Implication: Killing coal quickly could be a disaster
“It takes several lifetimes to put a new energy system into place, and wishful thinking can’t speed things along.”
So says Vaclav Smil in a new article, “A Skeptic Looks at Alternative Energy,” in the respected “IEEE Spectrum,” the main journal from the Institute of Electrical and Electronics Engineers.
Smil points out that a lot of energy innovation, such as setting up a photovoltaic generating station in often cloudy Bavaria, “happened for the best reason there is in politics: money.” His implication: solid engineering and simple cost analysis tend to not be part of the process.

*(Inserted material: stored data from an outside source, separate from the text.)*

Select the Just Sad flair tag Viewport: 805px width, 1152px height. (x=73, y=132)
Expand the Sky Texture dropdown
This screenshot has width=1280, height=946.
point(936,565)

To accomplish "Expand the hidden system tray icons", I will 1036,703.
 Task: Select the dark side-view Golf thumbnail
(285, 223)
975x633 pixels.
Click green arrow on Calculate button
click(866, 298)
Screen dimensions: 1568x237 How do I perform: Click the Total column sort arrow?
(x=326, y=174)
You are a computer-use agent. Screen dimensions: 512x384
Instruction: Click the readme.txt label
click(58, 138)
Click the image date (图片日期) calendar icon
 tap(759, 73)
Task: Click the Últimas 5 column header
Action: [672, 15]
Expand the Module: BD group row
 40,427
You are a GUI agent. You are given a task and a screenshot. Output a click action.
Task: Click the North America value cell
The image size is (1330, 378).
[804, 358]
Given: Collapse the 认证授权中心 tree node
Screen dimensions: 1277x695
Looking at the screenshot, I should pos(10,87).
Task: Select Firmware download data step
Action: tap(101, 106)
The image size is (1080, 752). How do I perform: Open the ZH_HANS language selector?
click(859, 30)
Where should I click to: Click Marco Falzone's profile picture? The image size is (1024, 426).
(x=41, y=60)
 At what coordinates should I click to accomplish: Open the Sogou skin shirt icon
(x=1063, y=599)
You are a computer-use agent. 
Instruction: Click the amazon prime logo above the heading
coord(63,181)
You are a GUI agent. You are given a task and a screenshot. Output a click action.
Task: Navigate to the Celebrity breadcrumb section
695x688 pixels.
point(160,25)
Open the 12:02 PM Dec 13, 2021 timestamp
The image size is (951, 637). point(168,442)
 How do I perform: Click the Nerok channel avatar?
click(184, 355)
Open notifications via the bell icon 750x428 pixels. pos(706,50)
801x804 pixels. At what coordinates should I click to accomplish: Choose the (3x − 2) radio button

Of wind turbines, Smil says after 30 years of development, these individually very small generators supplied somewhat less than three percent of the total US electrical power produced in 2011. That’s all.
Smil’s basic point is important: historically it has taken decades for one energy source to significantly supplant another.
No politician can wave a magic wand and undue the facts of life of technology development, especially when we are talking about making a major shift in a huge enterprise like the US power generation and distribution system.
Smil’s article certainly raises concerns about the EPA’s apparently accelerating plan to dump coal out of the US energy production equation. The EPA can indeed shut down coal plants pretty quickly with burdensome mandates. But, that doesn’t mean replacement energy systems will suddenly appear despite all the wishful thinking of the most enthusiastic Greenies – or their political allies at the EPA, either.
If you dump coal without a viable, economical replacement in Kentucky, the Bluegrass State will lose around 80 percent of its electrical power. That is an equation for disaster.